| Extracted text |
....

Handling Video Output

Videos are returned as base64-encoded data URIs in the format:
data:video/mp4;base64,AAAIGZ0...
Decoding and saving:
# Python
import base64

# Extract base64 data (remove data URI prefix)
video_data = response.video_url.split(',')[1]

# Decode and save
with open('video.mp4', 'wb') as f:
    f.write(base64.b64decode(video_data))
// TypeScript/Node.js
import fs from 'fs';

// Extract base64 data
const base64Data = response.video_url.split(',')[1];

// Decode and save
const videoBuffer = Buffer.from(base64Data, 'base64');
fs.writeFileSync('video.mp4', videoBuffer);
// Browser JavaScript
// Create download link
const link = document.createElement('a');
link.href = response.video_url;
link.download = 'generated_video.mp4';
link.click();
Why base64?
  • Ensures reliable transmission over HTTP
  • No need for separate file hosting
  • Immediate availability
  • Simplified API response structure
File sizes:
  • 720p: ~1-3MB for 8 seconds
  • 1080p: ~2-5MB for 8 seconds
  • Depends on complexity and motion

Important Notes

Generation Time: Video generation is computationally intensive. Expect 1-10 minutes depending on:
  • Resolution requested
  • Scene complexity
  • Current server load
  • Whether using image-to-video
Implement appropriate timeout handling (suggest 15-minute timeout). Content Policy: Videos must comply with content policies. Inappropriate content will be rejected. Limitations:
  • Video length: Fixed at 8 seconds
  • No audio generation (silent videos)
  • Best results with natural phenomena and simple motions
  • Complex human actions may not be photorealistic
Rate Limits: Video generation has strict rate limits due to computational cost. Contact support for enterprise quotas.

Response

{
  "success": true,
  "video_id": "operation_abc123",
  "video_url": "data:video/mp4;base64,AAAIGZ0...",
  "status": "completed",
  "duration": 8
}
Note: Generation takes 1-10 minutes. Videos are 8 seconds long. The video_url is a base64 data URI—extract and decode to save as MP4 file.

....

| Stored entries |
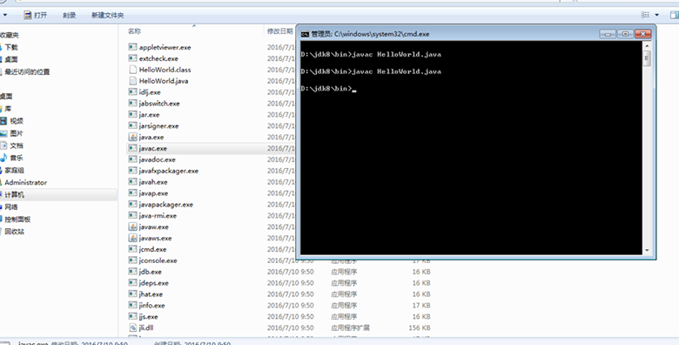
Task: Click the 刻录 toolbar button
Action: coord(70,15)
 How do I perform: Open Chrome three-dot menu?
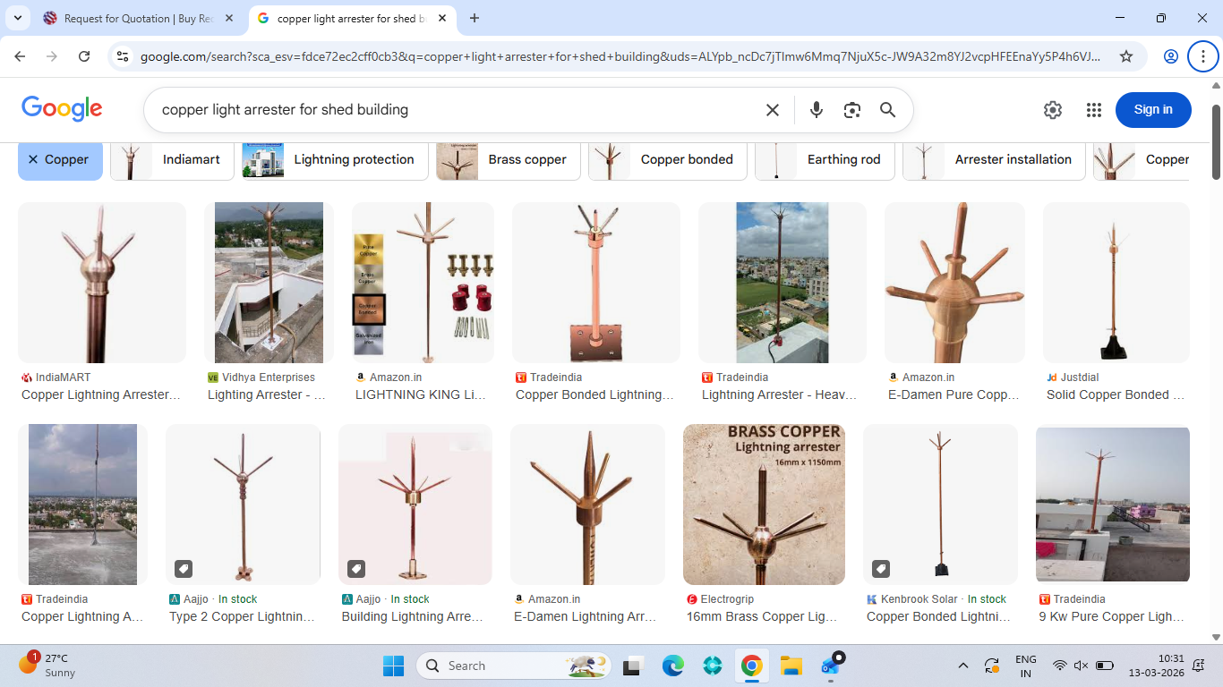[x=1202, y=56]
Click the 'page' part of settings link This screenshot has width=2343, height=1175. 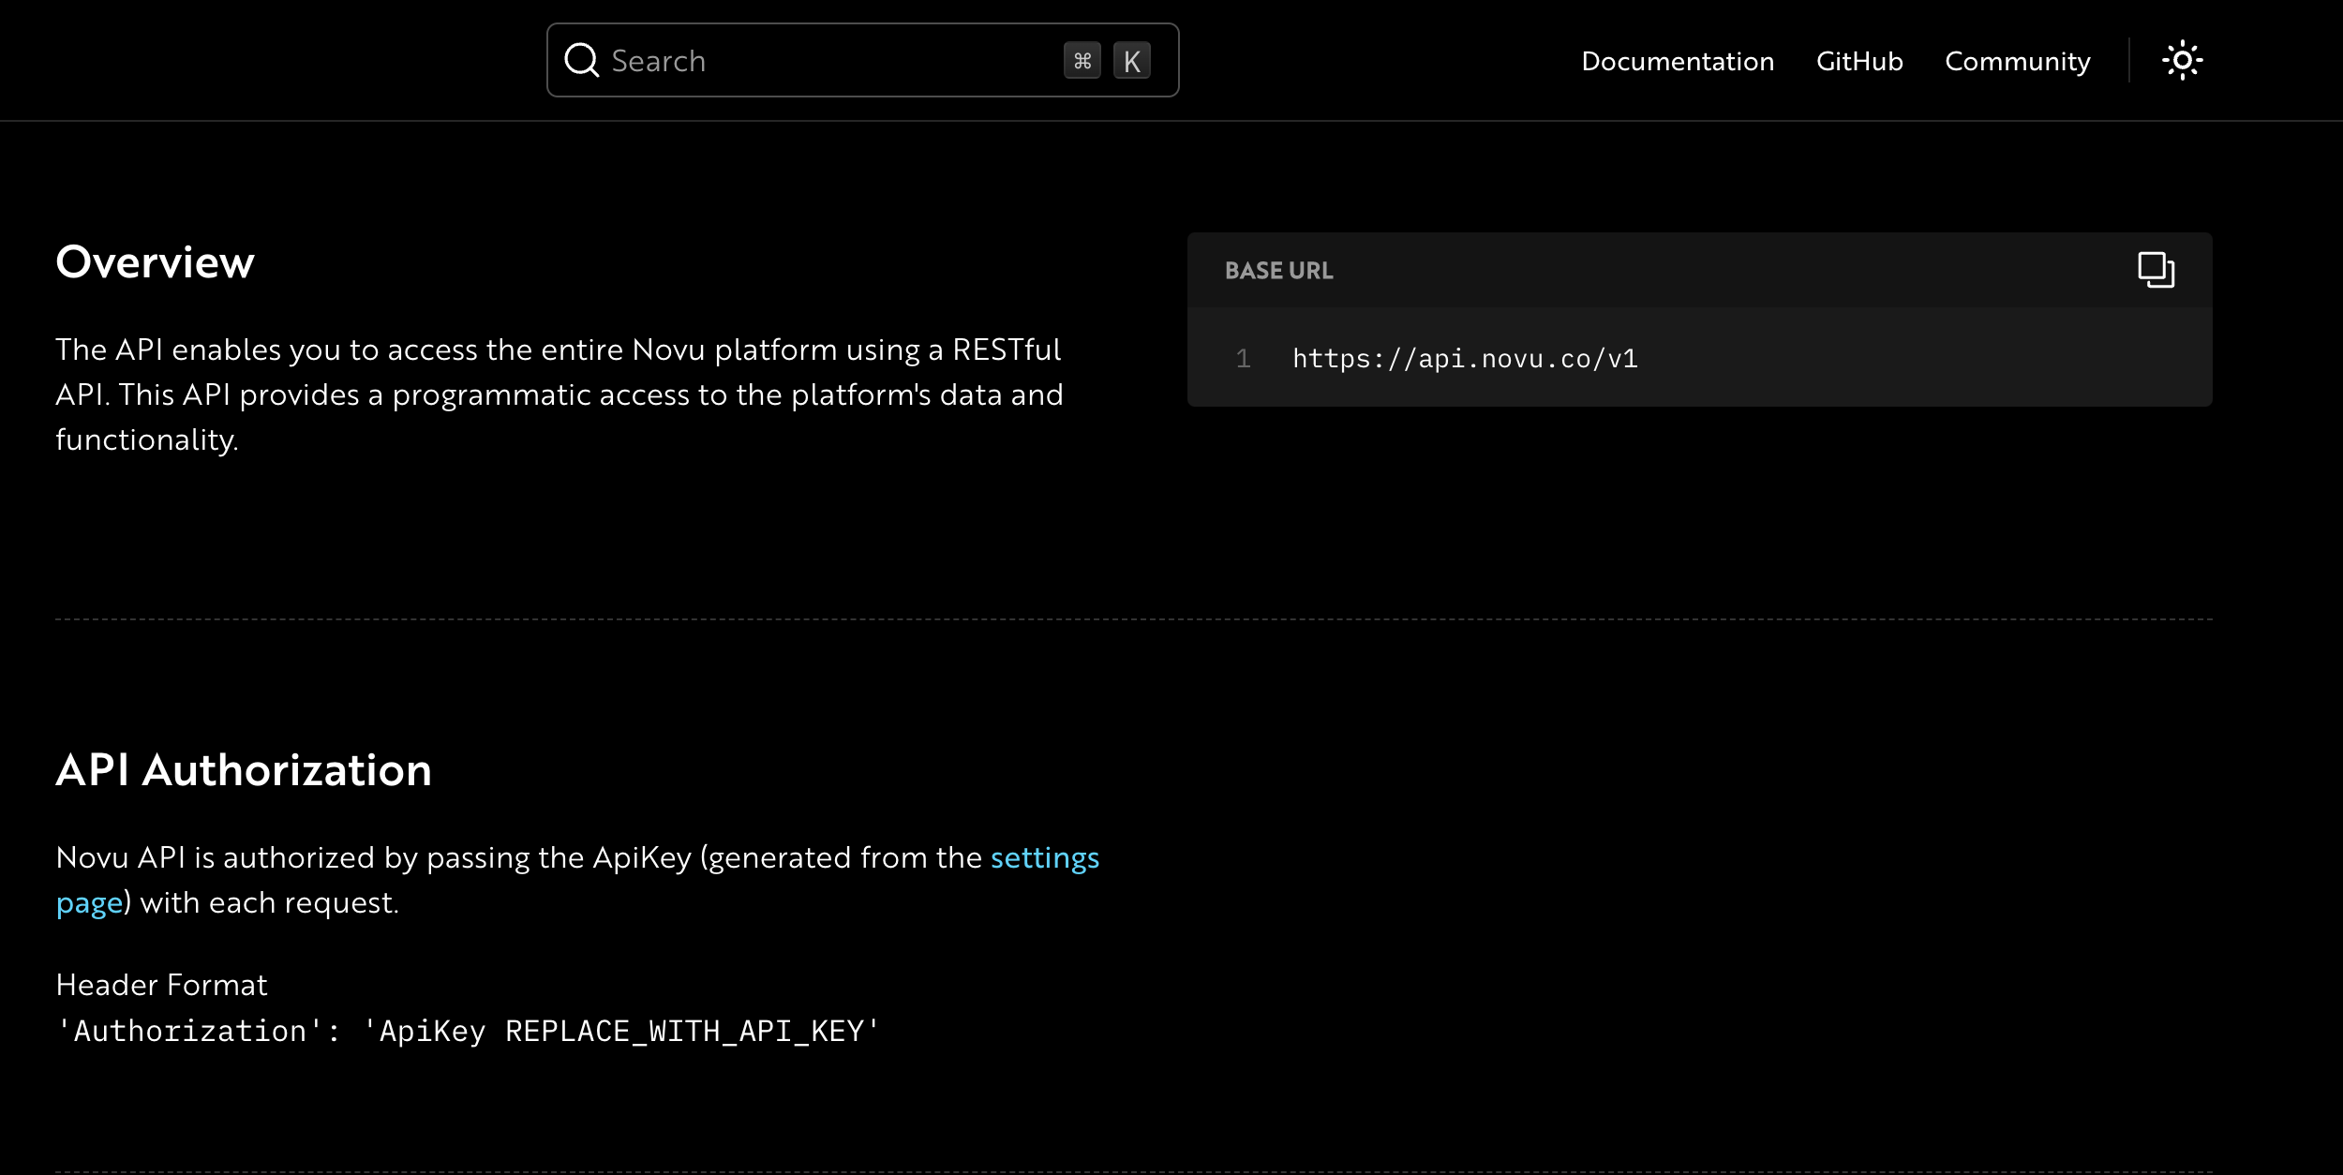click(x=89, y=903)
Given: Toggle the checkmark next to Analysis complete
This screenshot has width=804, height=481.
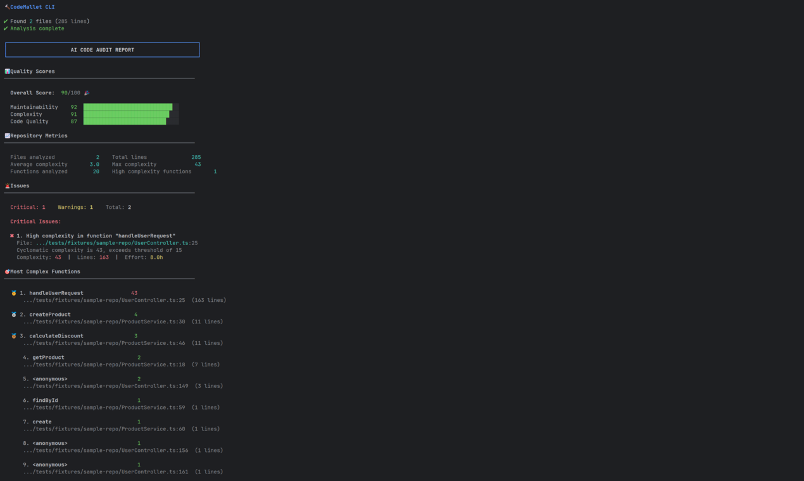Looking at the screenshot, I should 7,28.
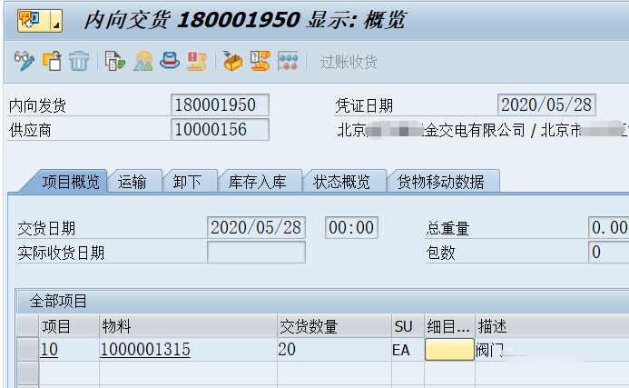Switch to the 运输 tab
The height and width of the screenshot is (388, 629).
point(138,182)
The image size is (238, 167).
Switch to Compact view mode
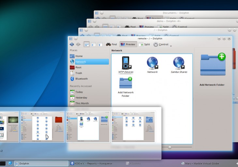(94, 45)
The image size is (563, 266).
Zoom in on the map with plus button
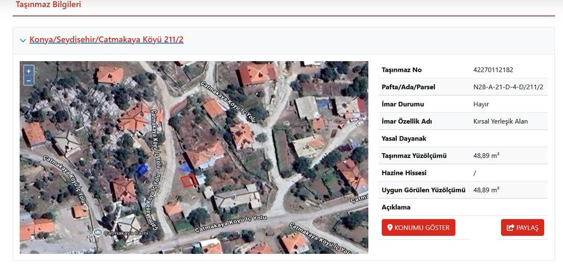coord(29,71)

....

| Written problem A |
Summarize the extracted text in two sentences.
| Written problem B |
Please list each line of the rows that contains the string "size", where case counts.
The extracted text and the rows were drawn from separate, unrelated sources.

| Exercise solution A |
The API returns generated videos as base64-encoded data URIs, which can be decoded and saved as MP4 files in Python or Node.js or offered as a download link in browser JavaScript. Videos are fixed at 8 seconds with no audio, take 1 to 10 minutes to generate (a 15-minute timeout is suggested), and are subject to content policies and strict rate limits.

| Exercise solution B |
The image size is (238, 167).
The image size is (563, 266).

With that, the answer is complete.